HALL – A relutância dos mentores e dos estudantes em investir tempo para desenvolver seus próprios negócios de suporte está emperrando o deslanchar do projeto. Esperar ser pago pelo tempo necessário para construir seus próprios negócios é desanimador. Contudo, acontecimentos recentes me permitiram criar alguns produtos que os estudantes podem vender imediatamente e oferecer suporte para eles, o que pode mudar a dinâmica do projeto.

Entrar para a ciência da computação significa iniciar uma vida de aprendizado (Foto: iStockphoto)

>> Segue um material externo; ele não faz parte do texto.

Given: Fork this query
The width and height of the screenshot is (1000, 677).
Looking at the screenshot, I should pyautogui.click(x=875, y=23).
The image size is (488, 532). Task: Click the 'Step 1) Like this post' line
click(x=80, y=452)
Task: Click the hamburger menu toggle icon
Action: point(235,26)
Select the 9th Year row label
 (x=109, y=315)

PLANETA – A OptDyn, empresa da qual o sr. é CEO, lançou o Subutai v6.0 em outubro para a América Latina. Como o sr. explica a inovação e os benefícios por trás dessa plataforma de computação em nuvem ponto a ponto?
HALL – Os sistemas de “Big Cloud” – como os oferecidos pela Amazon, pelo Google e outros – têm seu controle centralizado geralmente nos EUA. Portanto, precisam funcionar de acordo com as leis americanas, que exigem que eles mostrem os dados para as autoridades do país. Existem alguns tipos de dados que as leis brasileiras exigem que sejam armazenadas no Brasil. Embora os sistemas “Big Cloud” digam que guardam os dados no Brasil, não se pode garantir que é exatamente o que acontece. A “Big Cloud” também não permite que você ofereça os recursos da sua máquina para a nuvem em troca de pagamento. O Subutai permite que você tenha controle sobre a nuvem. Você pode determinar que seus recursos (CPU, memória, disco, etc.) sejam alocados onde seu computador estiver. Em vez de só ter a opção de comprar esses recursos [pagando pelos serviços de nuvem de Amazon, Google, etc.], você pode vendê-los a outros que precisam deles e fazer dinheiro com isso.

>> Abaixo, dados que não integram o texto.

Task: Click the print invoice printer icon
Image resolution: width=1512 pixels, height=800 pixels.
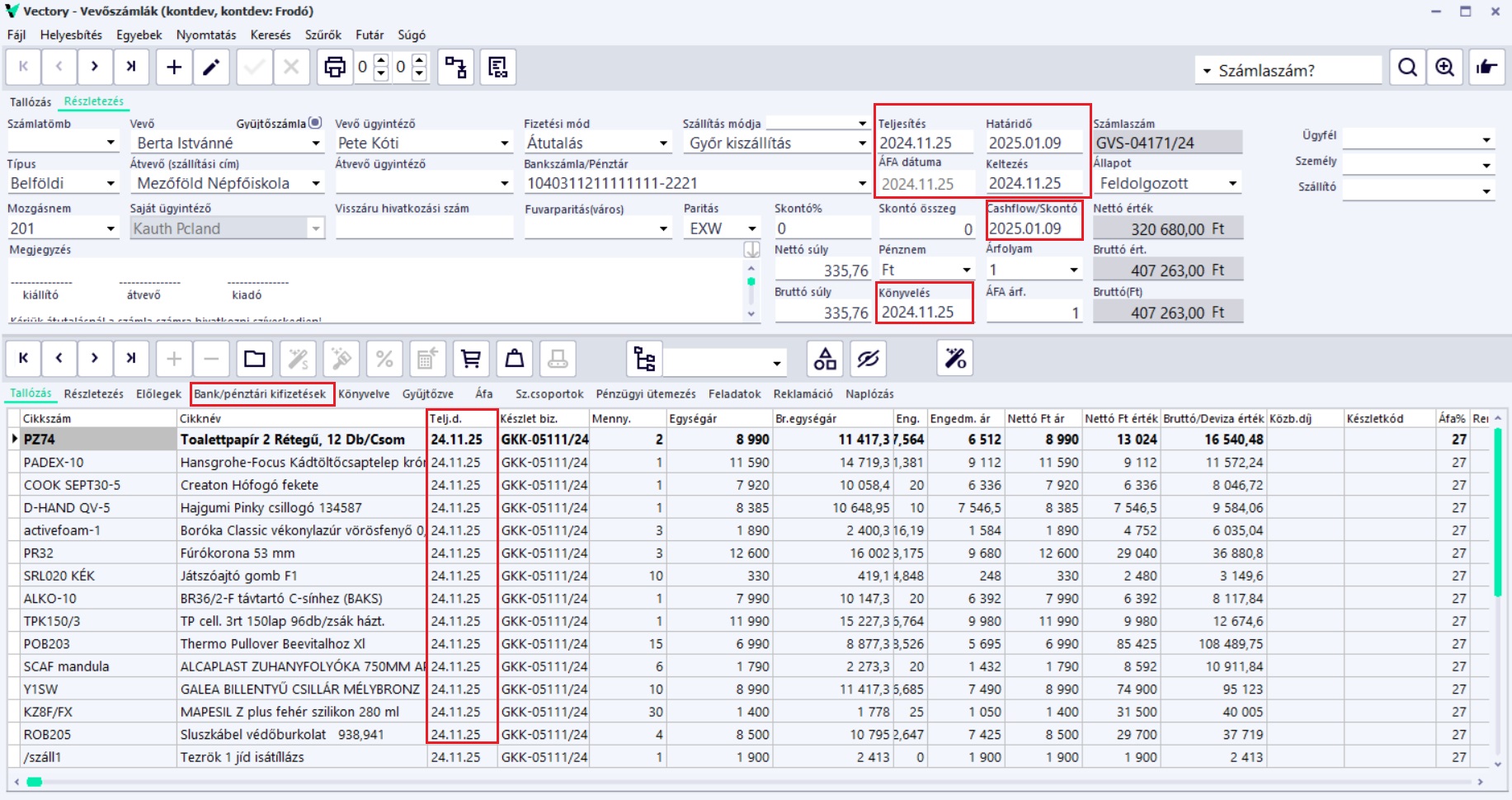Action: click(334, 67)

PLANETA – Uma pergunta bem pessoal: em um mercado tão dinâmico como o da tecnologia, como se chega aos 67 anos sem ficar mentalmente velho?
HALL – Quando você entra para a ciência da computação, ingressa em uma vida de aprendizado. Você não para nunca de aprender. A faculdade não está aí para ensinar uma profissão nem para ensinar sobre produtos (Microsoft Office ou Adobe Illustrator ou base de dados Oracle, por exemplo). Ela está aí para ensinar você a como pensar e transformar dados em informação. E isso gera uma vida inteira de conhecimento.